**Problem to solve**
Please repeat exactly the lines from the one containing "Click the green network topology icon" through the last line of the records below, both included, and leave out any pictures.

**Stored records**
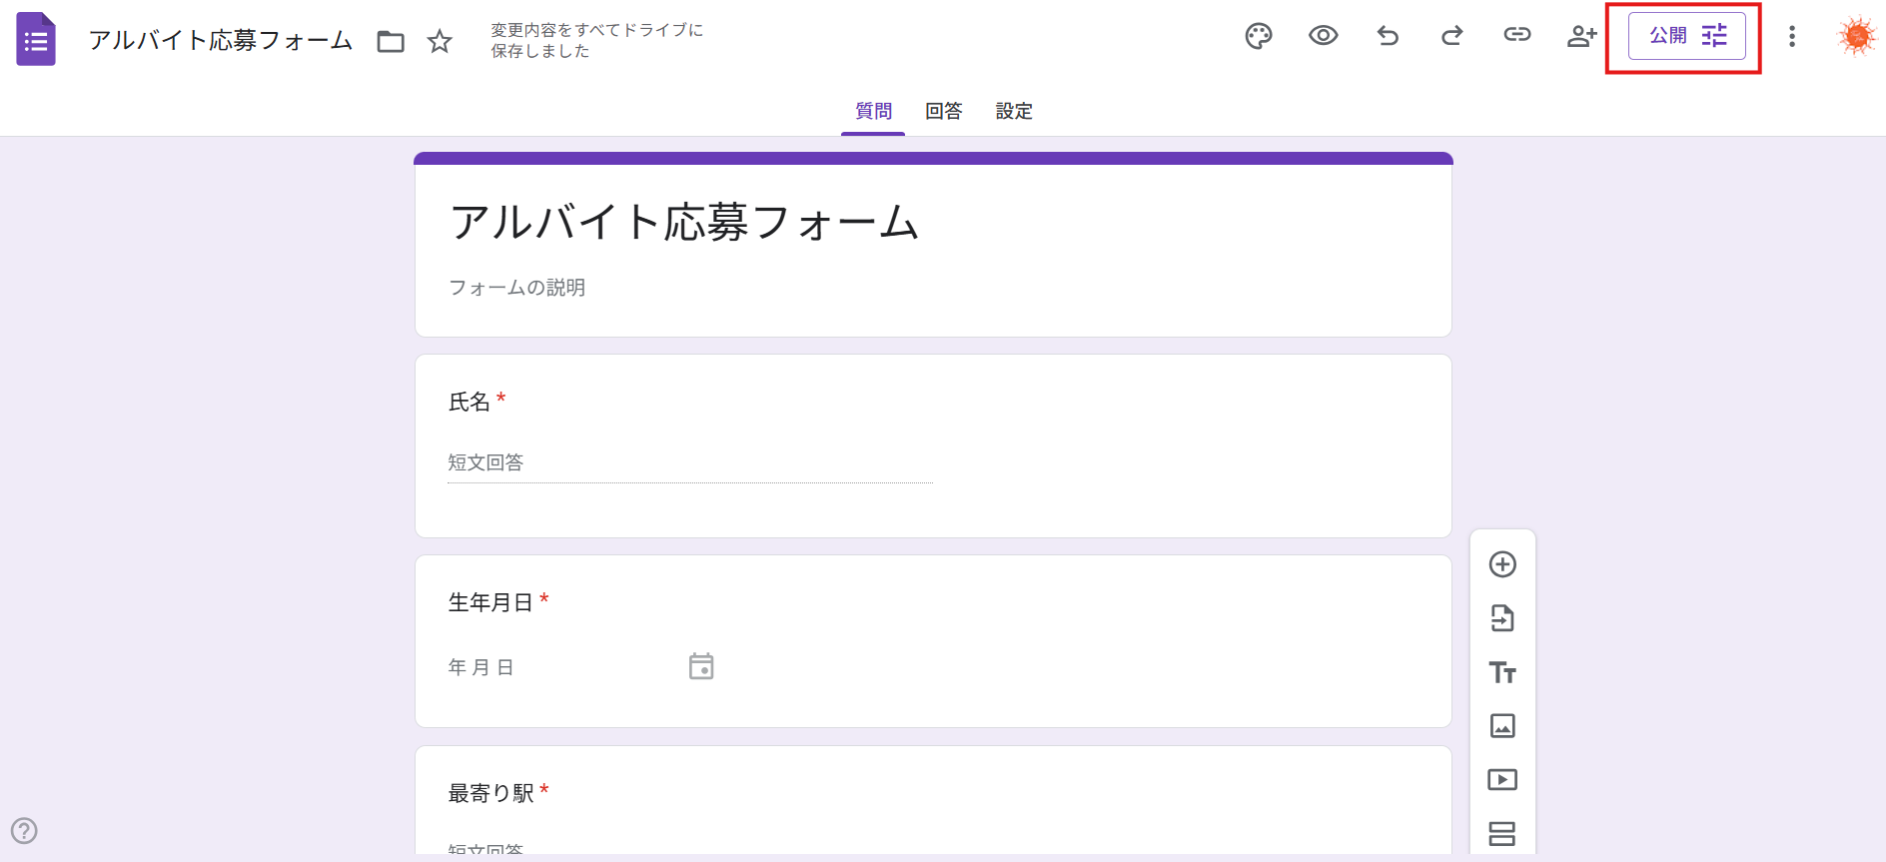Import questions from the side toolbar
This screenshot has height=862, width=1886.
click(x=1502, y=618)
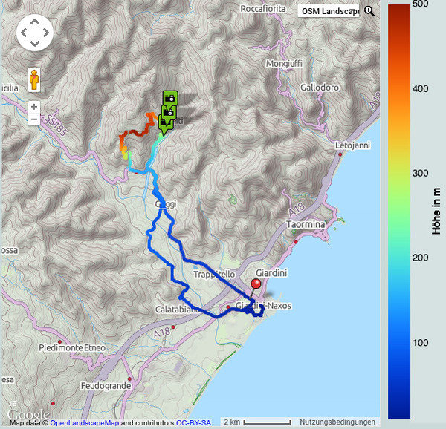Open the topmost green camera marker
The width and height of the screenshot is (446, 429).
point(169,98)

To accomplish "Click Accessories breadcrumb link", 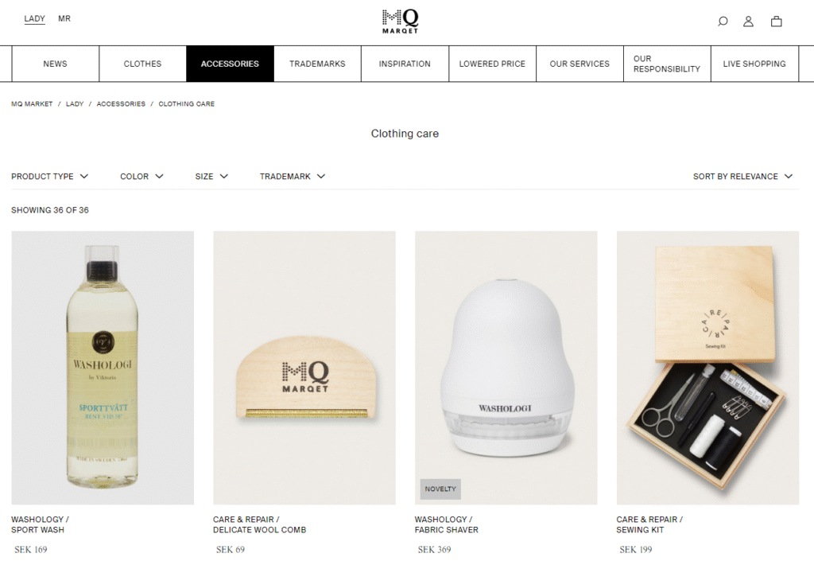I will (121, 104).
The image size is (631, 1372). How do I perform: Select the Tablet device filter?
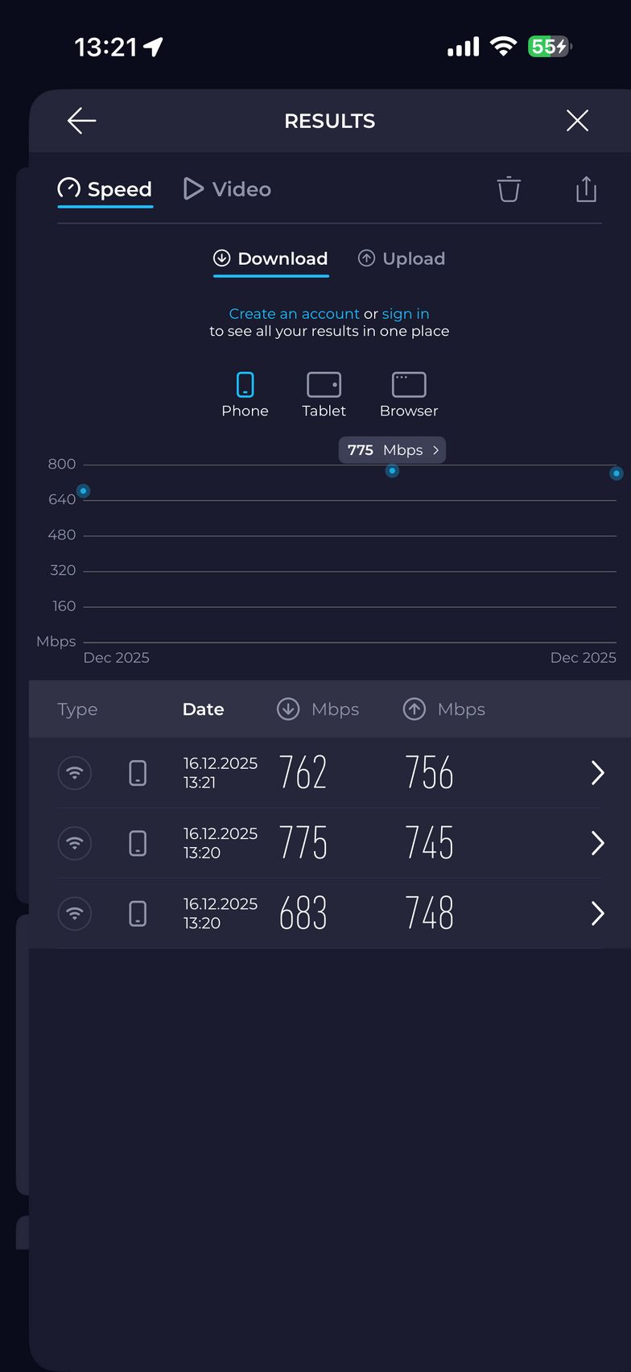pyautogui.click(x=324, y=395)
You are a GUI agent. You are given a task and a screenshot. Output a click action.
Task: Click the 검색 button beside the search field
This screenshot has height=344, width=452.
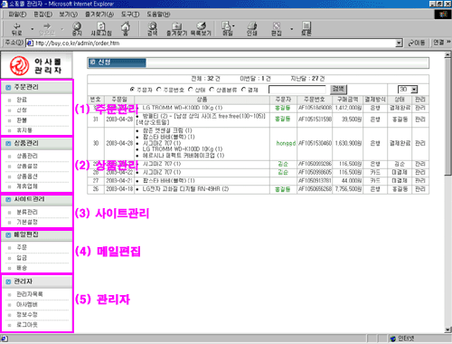pyautogui.click(x=338, y=89)
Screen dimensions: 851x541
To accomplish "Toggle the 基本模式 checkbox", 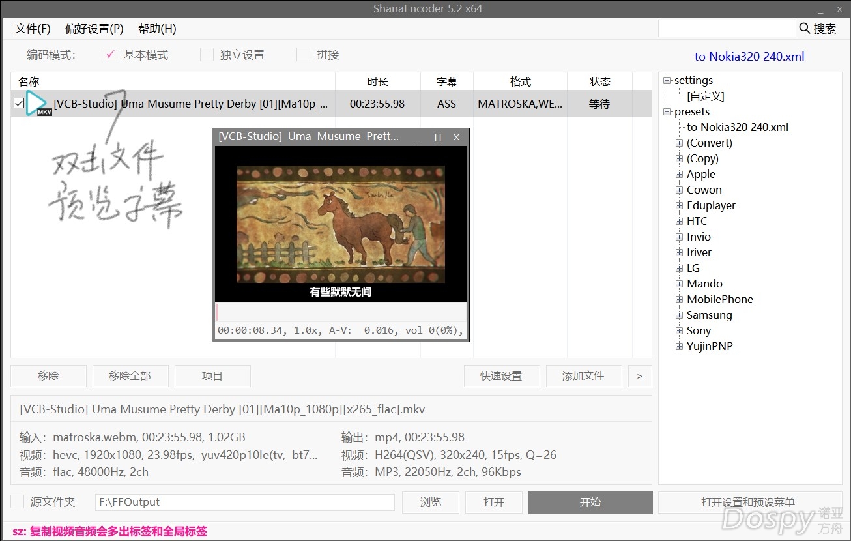I will coord(111,55).
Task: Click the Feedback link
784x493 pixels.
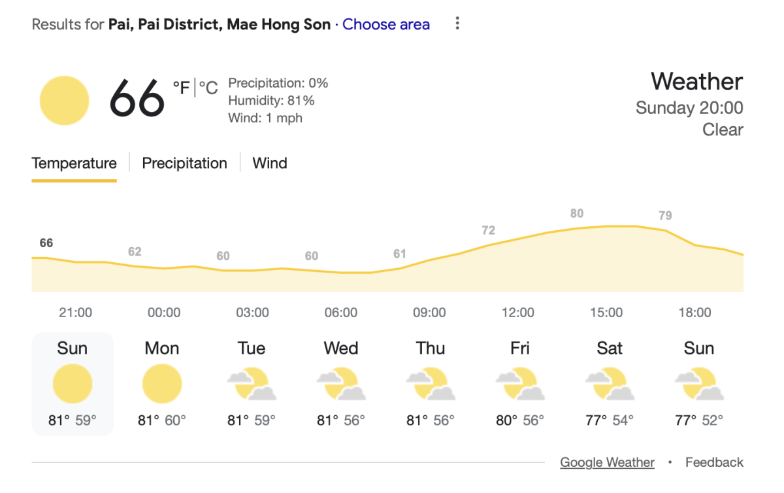Action: click(714, 462)

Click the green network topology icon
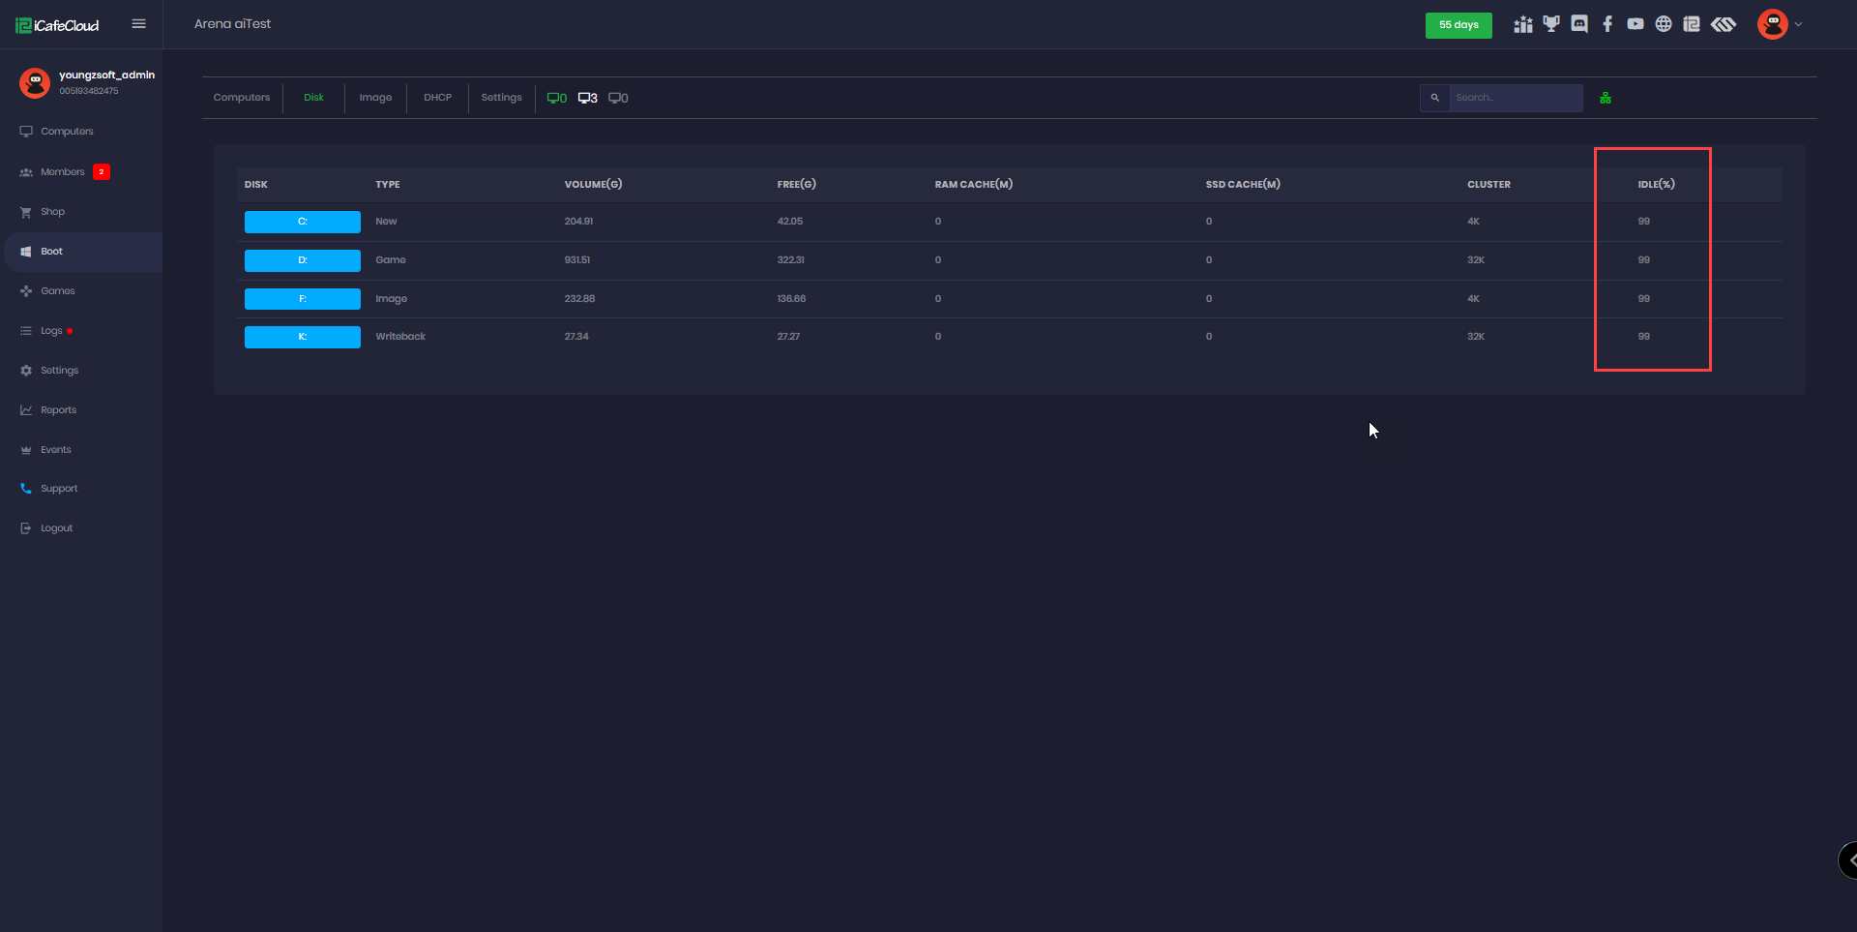[1606, 98]

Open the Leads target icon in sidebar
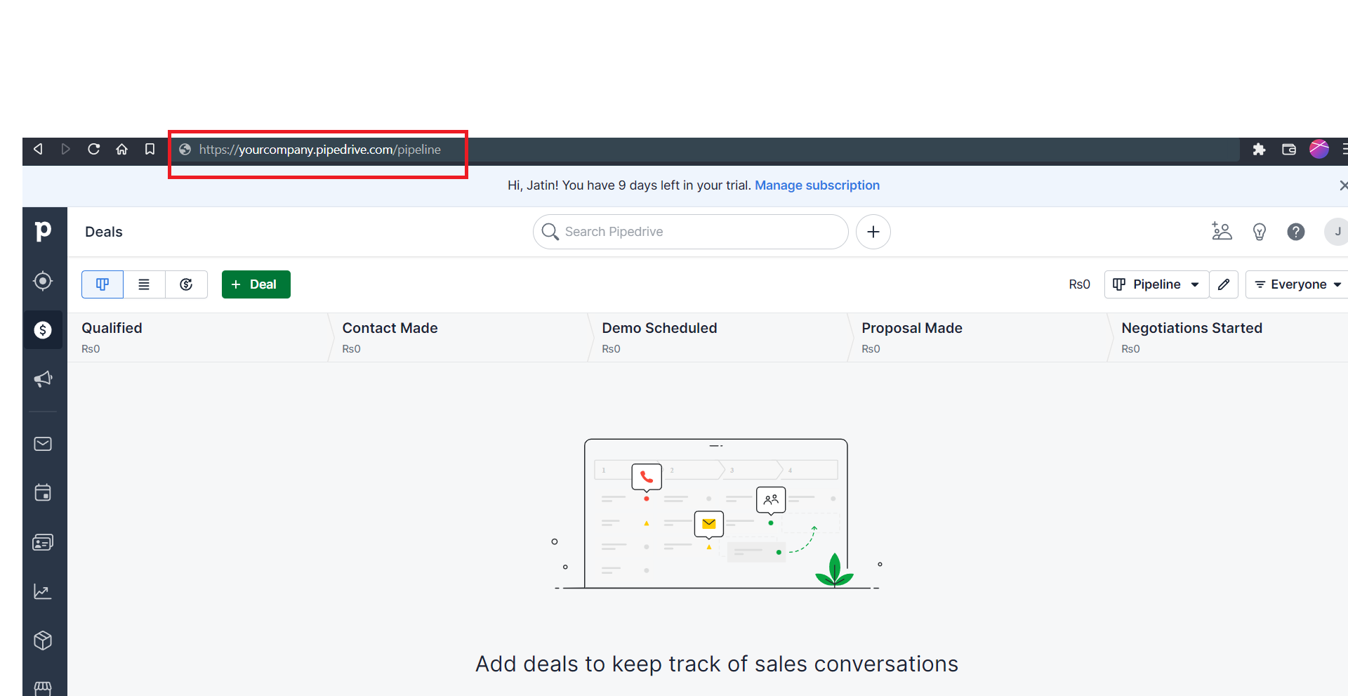pyautogui.click(x=43, y=281)
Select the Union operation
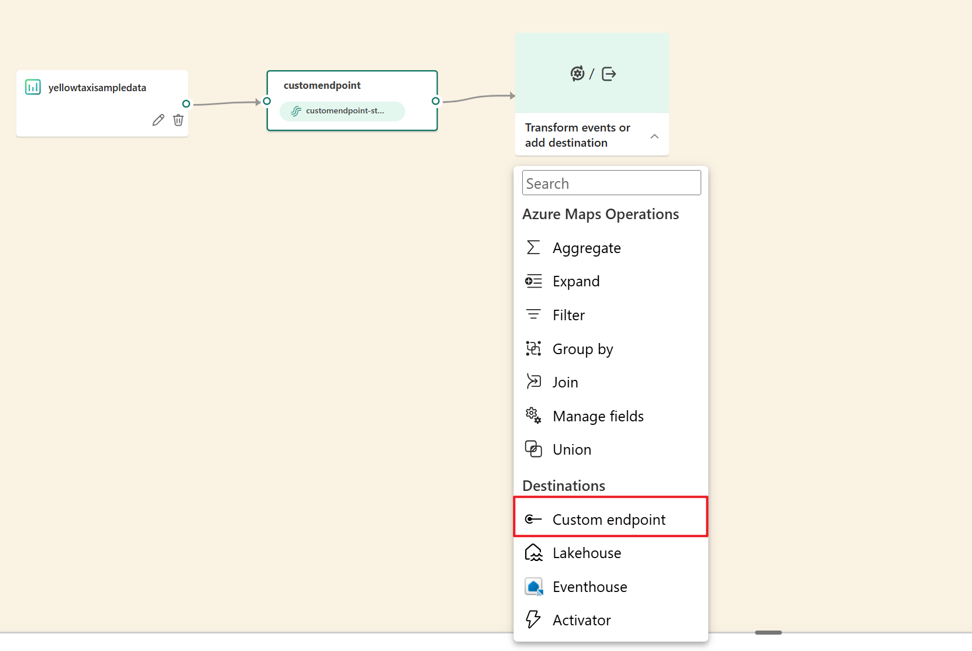Viewport: 972px width, 651px height. (571, 449)
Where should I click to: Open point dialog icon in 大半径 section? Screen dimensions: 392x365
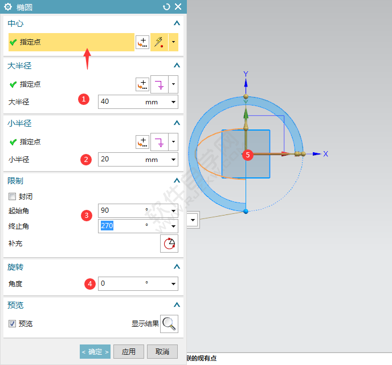(x=142, y=84)
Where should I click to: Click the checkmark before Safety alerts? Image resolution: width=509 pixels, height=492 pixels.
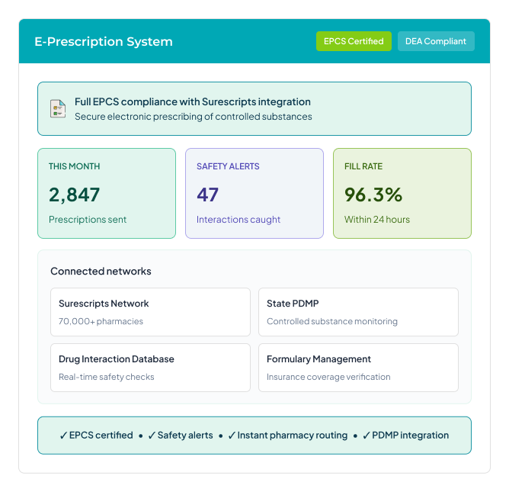coord(152,436)
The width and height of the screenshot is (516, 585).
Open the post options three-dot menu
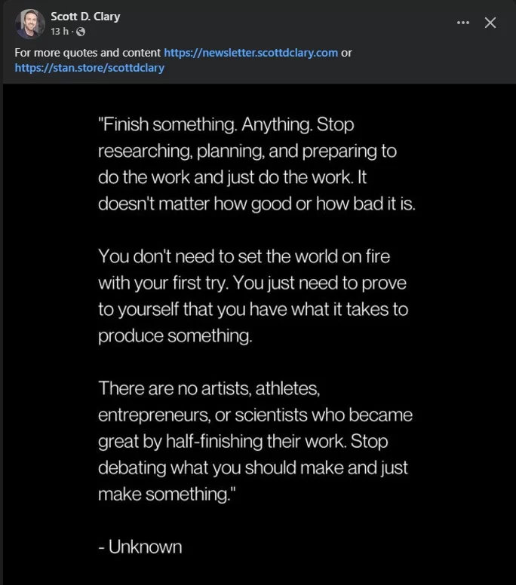(463, 23)
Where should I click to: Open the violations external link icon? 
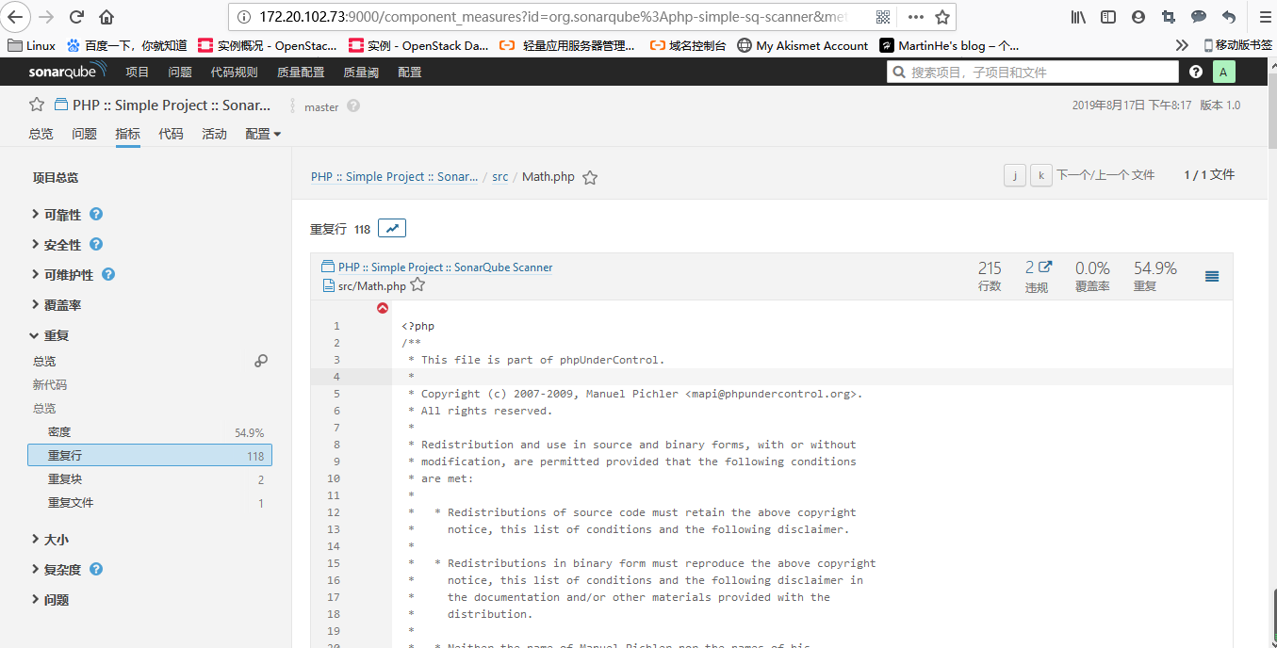click(1045, 267)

**Solution to this exercise**
Click the green network topology icon
[1606, 98]

Open the Leads target icon in sidebar
pyautogui.click(x=43, y=281)
Select the Union operation
Viewport: 972px width, 651px height. (571, 449)
Where should I click to: Open point dialog icon in 大半径 section? Screen dimensions: 392x365
(x=142, y=84)
Where should I click to: Click the checkmark before Safety alerts? Image resolution: width=509 pixels, height=492 pixels.
coord(152,436)
The width and height of the screenshot is (516, 585).
Open the post options three-dot menu
(463, 23)
Where should I click to: Open the violations external link icon? 
click(1045, 267)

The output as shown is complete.